Sec. 32.0424. REQUIREMENTS OF THIRD-PARTY HEALTH INSURERS. (a) A third-party health insurer shall provide to the commission or the commission's designee, on the commission's or the commission's designee's request, information in a form prescribed by the executive commissioner necessary to determine:
(1) the period during which an individual entitled to medical assistance, the individual's spouse, or the individual's dependents may be, or may have been, covered by coverage issued by the health insurer;
(2) the nature of the coverage; and
(3) the name, address, and identifying number of the health plan under which the person may be, or may have been, covered.
(b) A third-party health insurer shall accept the state's right of recovery and the assignment under Section 32.033 to the state of any right of an individual or other entity to payment from the third-party health insurer for an item or service for which payment was made under the medical assistance program, including a waiver program established under the medical assistance program.
(b-1) Except as provided by Subsection (b-2), for an item or service provided to an individual entitled to medical assistance that was previously paid for by the commission or the commission's designee and for which a third-party health insurer is responsible for payment, the third-party health insurer shall accept authorization provided by the commission or the commission's designee that the item or service is covered under the medical assistance program as if that authorization is a prior authorization made by the third-party health insurer for the item or service.
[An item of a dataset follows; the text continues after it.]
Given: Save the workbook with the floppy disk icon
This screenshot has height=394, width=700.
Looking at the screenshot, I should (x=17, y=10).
(b-2) Subsection (b-1) does not apply to a third-party health insurer with respect to providing:
(1) hospital insurance benefits or supplementary insurance benefits under Part A or B of Title XVIII of the Social Security Act (42 U.S.C. Section 1395c et seq. or 1395j et seq.);
(2) a health care prepayment plan under Section 1833(a)(1)(A), Social Security Act (42 U.S.C. Section 1395l(a)(1)(A));
(3) a Medicare Advantage plan under Part C of Title XVIII of the Social Security Act (42 U.S.C. Section 1395w-21 et seq.);
(4) a prescription drug plan as a prescription drug plan sponsor under Part D of Title XVIII of the Social Security Act (42 U.S.C. Section 1395w-101 et seq.); or
(5) a reasonable cost reimbursement plan under Section 1876, Social Security Act (42 U.S.C. Section 1395mm).
(c) Not later than the 60th day after the date a third-party health insurer receives an inquiry from the commission or the commission's designee regarding a claim for payment for any health care item or service submitted to the insurer not later than the third year after the date the health care item or service was provided, the insurer shall respond to the inquiry.
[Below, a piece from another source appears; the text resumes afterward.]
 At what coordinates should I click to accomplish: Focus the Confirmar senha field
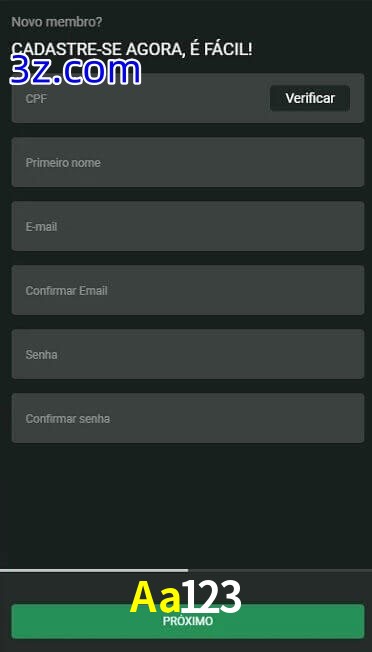point(188,418)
(d) A third-party health insurer may not deny a claim submitted by the commission or the commission's designee for which payment was made under the medical assistance program solely on the basis of the date of submission of the claim, the type or format of the claim form, a failure to present proper documentation at the point of service that is the basis of the claim, or, for a responsible third-party health insurer, other than an insurer described by Subsection (b-2), a failure to obtain prior authorization for the item or service for which the claim is being submitted, if:
(1) the claim is submitted by the commission or the commission's designee not later than the third anniversary of the date the item or service was provided; and
(2) any action by the commission or the commission's designee to enforce the state's rights with respect to the claim is commenced not later than the sixth anniversary of the date the commission or the commission's designee submits the claim.
(e) In this section, "third-party health insurer" means a health insurer or other person or arrangement that is legally responsible by state or federal law or private agreement to pay some or all claims for health care items or services provided to an individual. The term includes:
(1) a self-insured plan;
(2) a group health plan as defined by Section 607 of the Employee Retirement Income Security Act of 1974 (29 U.S.C. Section 1167);
(3) a service benefit plan;
(4) a managed care organization; and
(5) a pharmacy benefit manager.
Added by Acts 2009, 81st Leg., R.S., Ch. 745 (S.B. 531), Sec. 3, eff. September 1, 2009.
Amended by:
Acts 2015, 84th Leg., R.S., Ch. 1 (S.B. 219), Sec. 4.118, eff. April 2, 2015.
Acts 2023, 88th Leg., R.S., Ch. 1098 (S.B. 1342), Sec. 3, eff. September 1, 2023.